A $20 million investment announced this week by GE Aerospace to add a new test cell and equipment at the Electrical Power Integrated Systems Center (EPISCenter) in Dayton, Ohio, underscored the company’s commitment to hybrid electric powerplant technology in the coming years.
What will become the facilities’ seventh test cell will add another 2 MW of testing capacity to support NASA’s Electrified Powertrain Flight Demonstration (EPFD) program. Plans for EPFD call for ground and flight tests of the hybrid-electric system this decade using a modified Saab 340B aircraft and GE’s CT7 engines in collaboration with Boeing. NASA also previously awarded GE Aerospace a contract for the Turbofan Engine Power Extraction Demonstration under the Hybrid Thermally Efficient Core (HyTEC) project.
Speaking with reporters in Dayton on May 16, GE Aerospace hybrid-electric systems leader Christine Andrews listed three essential tenets of the EPFD program. “One, we’re going to pull power off the battery to run electrically; two, we’re going to pull power off the engine and charge the battery; and, three, we’re going to move power from the left-hand side to the right-hand side and do a power-transfer test,” she explained. “And that power-transfer test is really the altitude integration testing that we had announced as a success last year at [the] Farnborough [Airshow.]”
At the Farnborough event in July 2022, turbofan engine manufacturer GE and NASA announced they became the first to successfully test high-power, high-voltage hybrid-electric aircraft engine components in high-altitude conditions. Specifically, GE and NASA ran a megawatt-class, multi-kilovolt hybrid-electric system in conditions simulating altitudes to 45,000 feet. The test took place at NASA’s Electric Aircraft Testbed (NEAT) facility, the only installation capable of simulating high-electric and high-altitude conditions also large enough to fit an electric powertrain.
Andrews noted that her team will spend two years testing at the component level and systems level in Dayton to get ready for ground and flight tests. Next, GE will partner with Boeing subsidiary Aurora Flight Sciences to test the system in the air on the Saab 340. Andrews declined to name a target date for the first flight, however. “We, in a typical hybrid fashion, as we progress the technology, talk about it much later after it's already been done,” she explained. “We're just releasing today, but I did a [preliminary design review] last year, so that should give you an idea of where we're at.”
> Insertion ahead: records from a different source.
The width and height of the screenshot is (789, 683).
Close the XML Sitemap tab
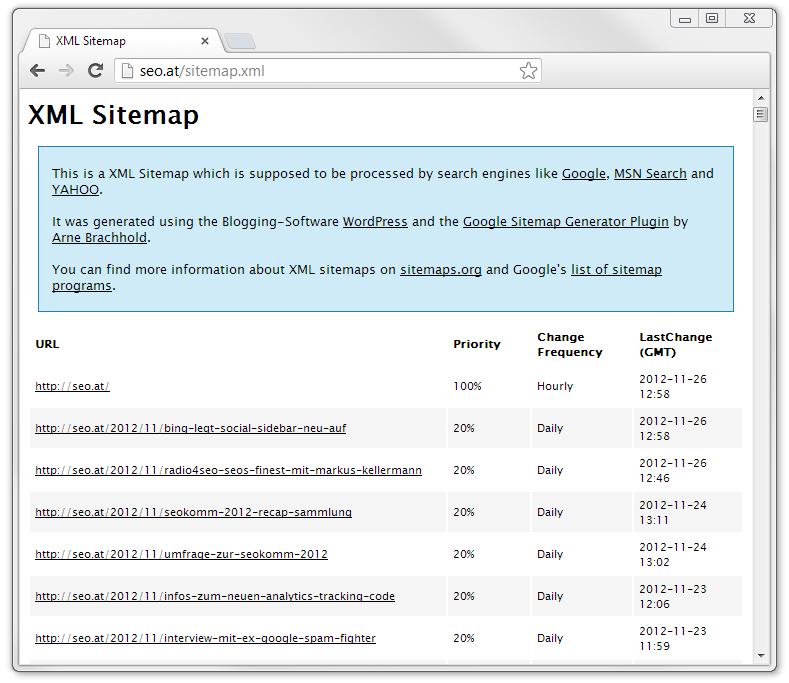[x=205, y=41]
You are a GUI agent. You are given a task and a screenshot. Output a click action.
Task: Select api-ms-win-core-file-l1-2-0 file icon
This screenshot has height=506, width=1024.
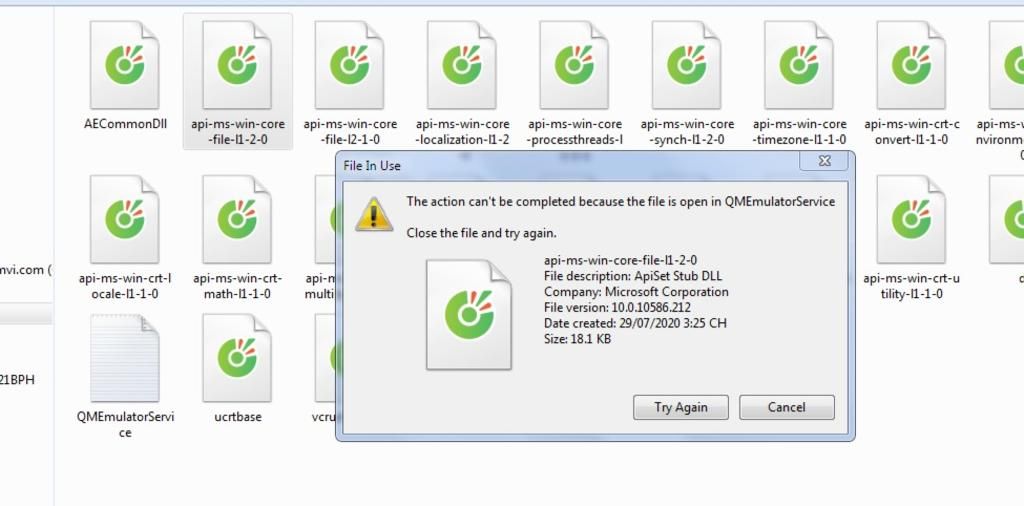[x=237, y=65]
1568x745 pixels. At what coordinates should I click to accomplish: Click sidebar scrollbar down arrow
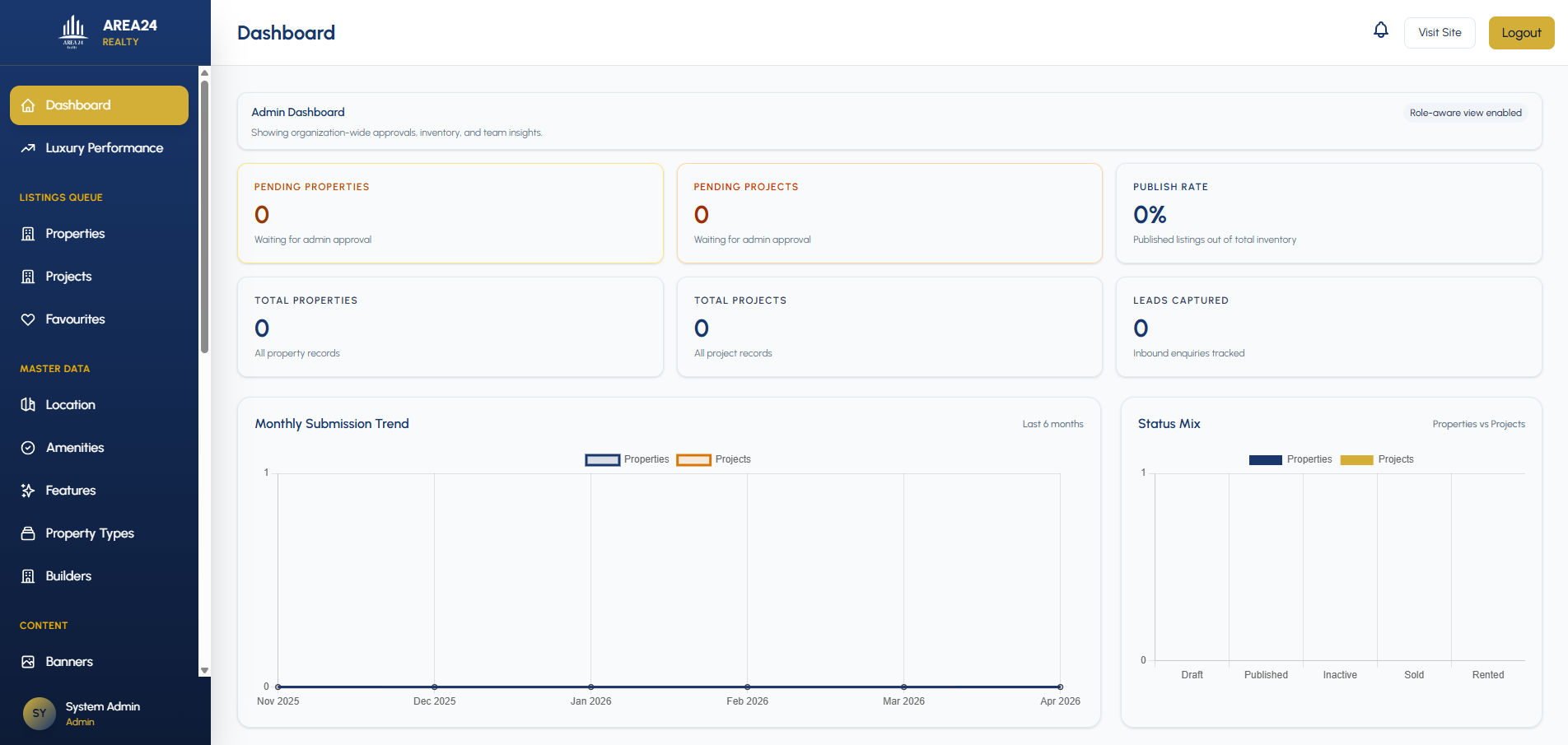(204, 671)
GE and NASA performed systems-level testing at NASA’s NEAT facility, and Andrews reported that the results proved promising. “The system and component have only gotten better from that test,” she said. “We've gotten better in quality and understanding and have done more testing, but we're looking at that as our full system test. When we look at the aircraft piece here, this is why we have [Boeing] involved to bring in their knowledge at the bird side of it, and then NASA certainly as a third party and bringing it together.”
The point of GE’s studies, of course, isn’t limited to exploring the potential of a standalone hybrid-electric airplane, but it will also inform the development of elements of CFM’s RISE engine program. Studies into RISE, which stands for Revolutionary Innovation for Sustainable Engines, center on an open-rotor concept conceived by the GE-Safran CFM partnership as a bid to deliver at least 25 percent better fuel efficiency at the airframe level over today’s most efficient engines. The RISE program includes research into integrating the open-fan design into a hybrid-electric system to optimize engine efficiency and enable electrification of aircraft systems.
GE Aerospace general manager of advanced technology Arjan Hegeman explained that the hybrid-electric application to RISE would happen at a systems level, effectively allowing designers to make the engine core smaller.
“It's hard to describe from a propulsive efficiency or a thermal efficiency [perspective] because it's really a third system-level type technology that allows you to run a slightly smaller core and still get the same thrust levels and responsiveness that you need,” said Hegeman. “So it's an additional system-level technology that sits in that engine that will allow us to undersize the core just a little bit more.”
Hegeman described the exercise as “definitely an aircraft-integrated technology,” the efficiency gain from which will come partly from the engine. “We can do a small part on it on the engine itself, independent from the aircraft, and get quite a few points of efficiency out of it,” he explained. “But then clearly once you do that, you have an architecture in place that when the aircraft technologies and energy storage technologies continue to mature, you can start getting more and more efficiency out of the architecture. So it's definitely a step-up type approach.”